[Start Records provided]
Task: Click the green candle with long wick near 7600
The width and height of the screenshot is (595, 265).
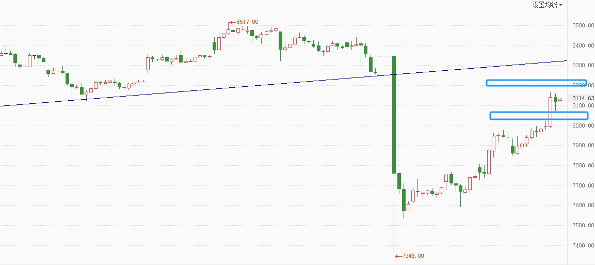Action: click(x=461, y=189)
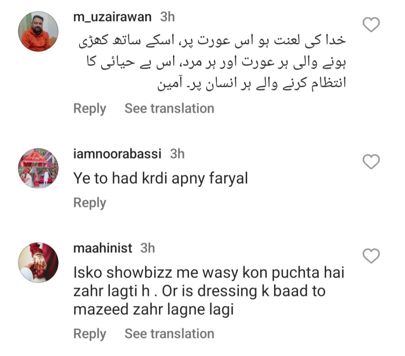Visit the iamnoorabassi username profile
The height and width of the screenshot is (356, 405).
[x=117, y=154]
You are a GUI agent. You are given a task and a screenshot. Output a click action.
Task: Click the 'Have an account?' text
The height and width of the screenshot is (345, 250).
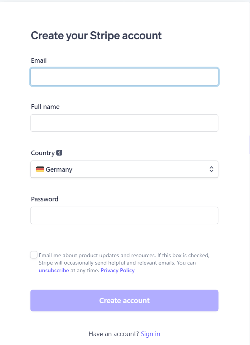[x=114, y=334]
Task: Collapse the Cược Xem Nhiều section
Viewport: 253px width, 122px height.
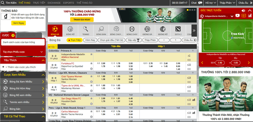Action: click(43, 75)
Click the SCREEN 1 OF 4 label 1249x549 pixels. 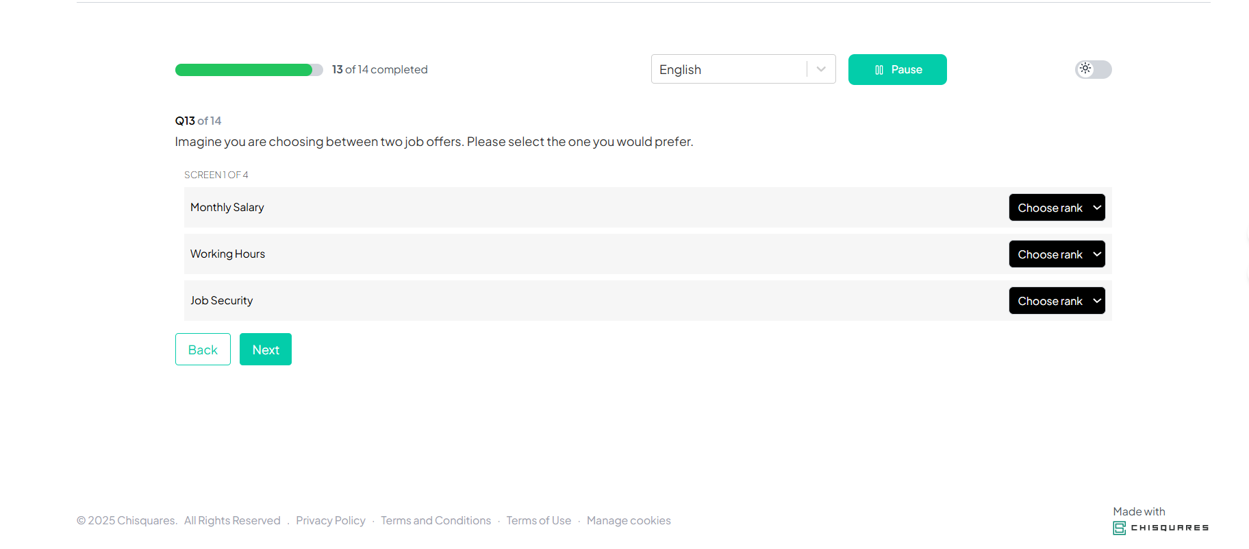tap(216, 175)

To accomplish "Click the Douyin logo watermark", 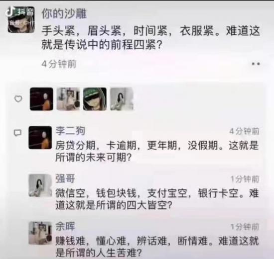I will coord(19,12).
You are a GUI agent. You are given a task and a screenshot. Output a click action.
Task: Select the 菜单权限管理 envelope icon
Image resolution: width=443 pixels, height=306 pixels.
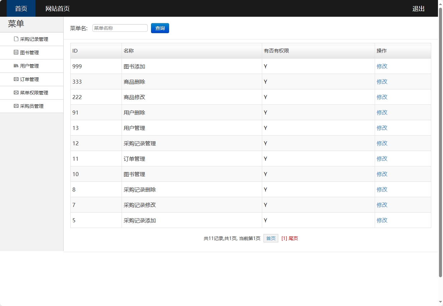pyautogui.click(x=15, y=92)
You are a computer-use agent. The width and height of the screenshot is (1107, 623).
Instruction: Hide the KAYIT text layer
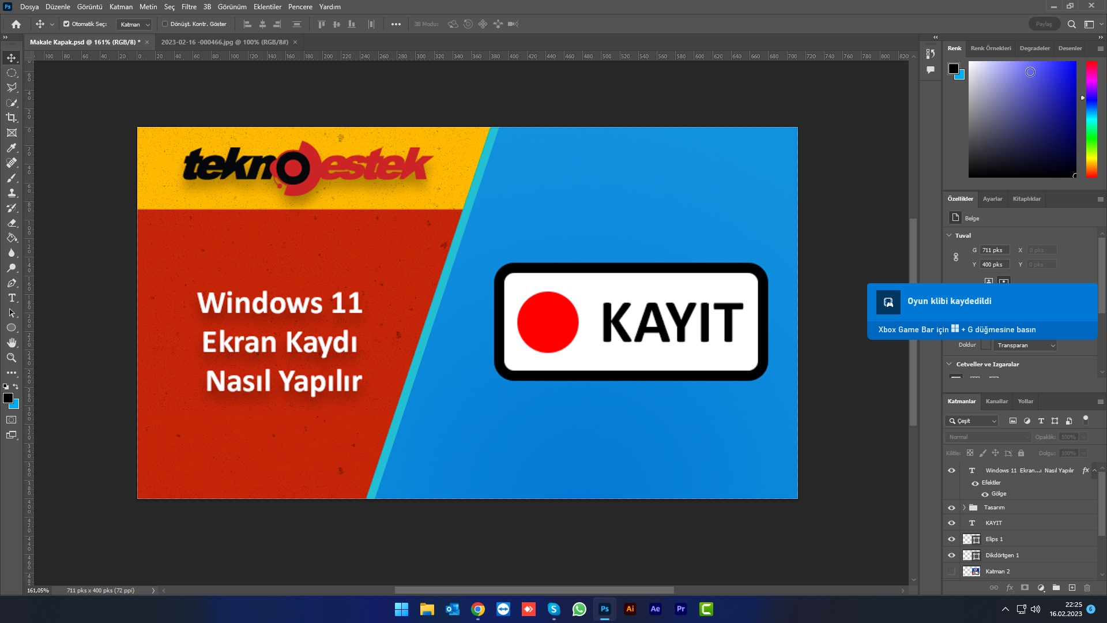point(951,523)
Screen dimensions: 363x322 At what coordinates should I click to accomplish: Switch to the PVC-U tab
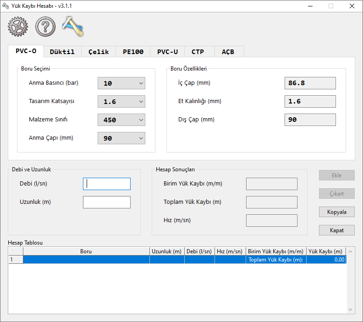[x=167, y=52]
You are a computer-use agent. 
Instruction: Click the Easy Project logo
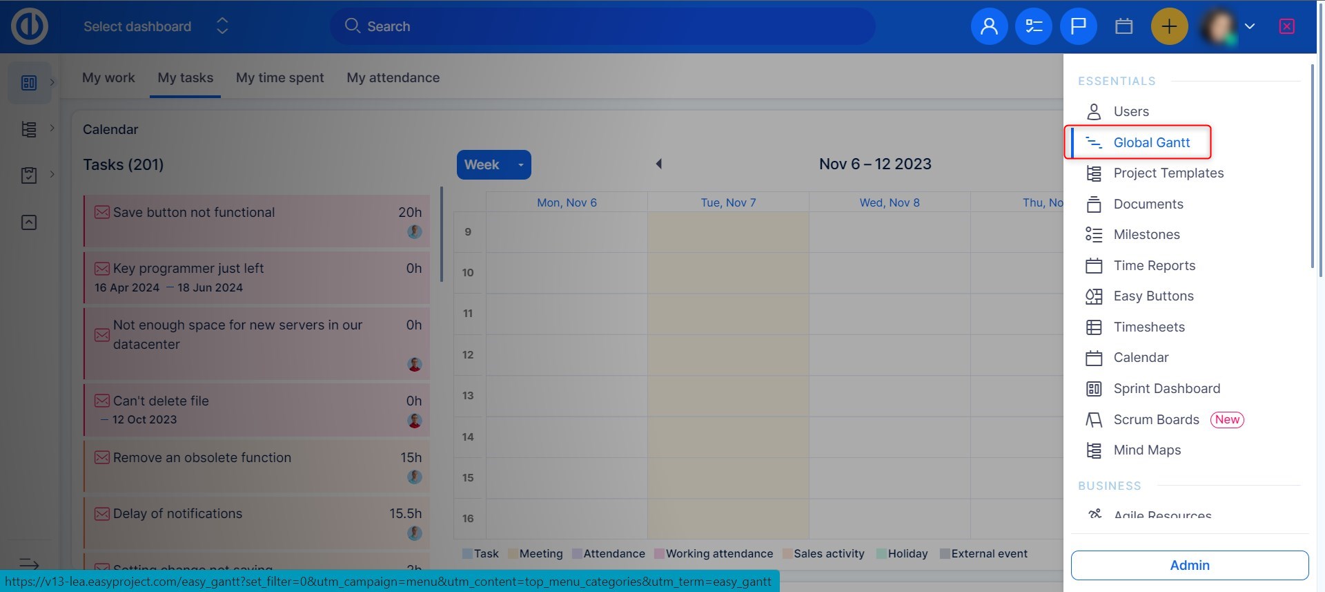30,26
[End Records provided]
* **Problem to work on**: Echo back the material from the line containing "You are a computer-use agent. The" through the end of the material, inclusive. Omit the pictures.

* **In response**:
You are a computer-use agent. The width and height of the screenshot is (1107, 623).
Instruction: Hide the KAYIT text layer
point(951,523)
Screen dimensions: 363x322 At what coordinates should I click to accomplish: Switch to the PVC-U tab
[x=167, y=52]
You are a computer-use agent. 
Instruction: Click the Easy Project logo
30,26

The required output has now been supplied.